If you want more with this kind of cluster approach, I would use something cheaper than a Pi 5 (or Pi in general, too many people are buying it (for now, could maybe just wait it out too)), there are other options, but they are far more painful to program.
So there is a tradeoff with how easy it's to experiment with. Probably leaving the implemention on a cluster for later (when scaling up).
Some of the cheapest that make for really nice low power, highly parallel clusters being small RISC-V processors (less painful than they used to be, but not great, tooling is still WIP).
(Which matters in the case of robotics a lot, it's where a lot of the power usage comes from now, motors have gotten really efficient)
The problem regardless right now is RAM though. Until the competitors in China ramp up or bubble pops, it's like this.
Bigger models can run on very little (relative) (for inference), but need a lot of RAM, so common right now is to buy these RAM/VRAM unified memory machines (since consumer dedicated GPUs have little VRAM (they were made for gaming and like Blender/Photoshop)).
(In addition consumer dedicated GPUs use too much power, produce too much heat (also loud which is important to consider when having them at home); this will give you a big electrical bill (from cooling too))
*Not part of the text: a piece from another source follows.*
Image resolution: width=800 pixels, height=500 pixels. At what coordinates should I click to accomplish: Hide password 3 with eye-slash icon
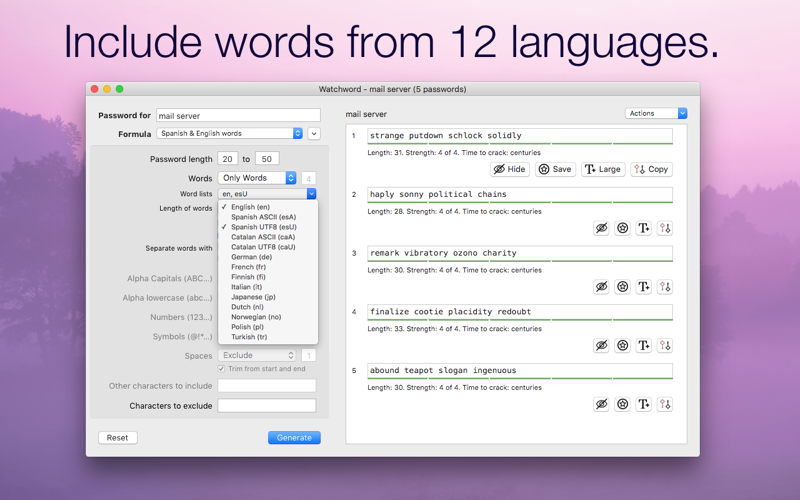point(602,287)
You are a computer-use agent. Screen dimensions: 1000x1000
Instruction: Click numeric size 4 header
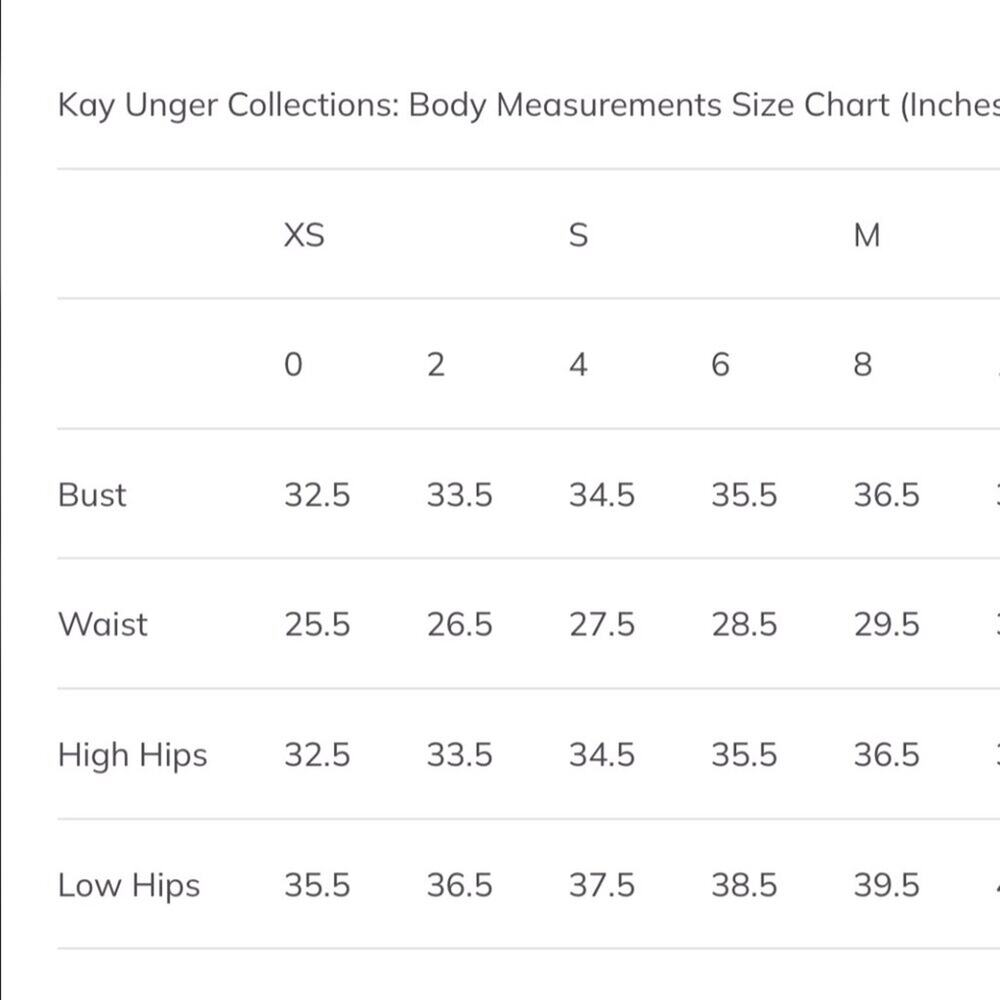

This is also the part where I need to add that making a cluster like this is fun, but loses to something like a Jetson Orin Nano Super, in every way (for robotics + ML) (economy of scale and also they really pushed the tech far to fit a ton into one small processor, which is just more high tech than slotting in tons of separate machines).
mood
Apple’s unified memory is pretty good, but I’d be spending the big bucks just to get a mac mini
Which isn’t bad but still pricey
Id rather stay on the simplicity side for now and bite the bullet in terms of expense. Itll make it easier to learn.
thanks I will look into that
The mac mini is overpriced, see framework desktop and similar instead.
Also you probably want Linux so you can do whatever you need to do.
You can get 128GB unified memory Framework Desktops (small box, Ryzen AI Max+ 395 processor is about on par with a 2020 dedicated GPU (plus its CPU can run a lot)). Don't expect to train giant models on this; inference works really well though, you can run stuff like gpt-oss-120b on this (60~80 GB model). Not cheap but pretty much best there is other than Nvidia DGX stuff for home desktop ML. Dedicated GPUs from gaming desktops can work with stuff like the 5090, but that gets really expensive (need multiple (for more VRAM)), and really loud, and big, and hot.
But for robotics it's a different story, there stuff like the Jetson is pretty much it.
One of the big limiting factors for what to have at home is actually heat produced. It starts to become a lot, like having a radiator running 24/7. If you don't have AC it won't work out, and if you do, it will be struggling (heating and cooling the house at the same time, not great).
This is different from something like gaming, which is usually not running 24/7 at high usage.
(Hence the integrated GPU with high amounts of unified memory builds that are popping up all over, a lot less heat, quiet)
If you just want to learn, and don't know if you even will be trying to run big models, and/or don't want something pricey, then really anything will do. The basic ML stuff can run on pretty much anything. Even really old CPUs/GPUs can still do a lot things. Just make sure they are not so old that they don't support things you may need like CUDA/Vulkan/OpenCL/etc.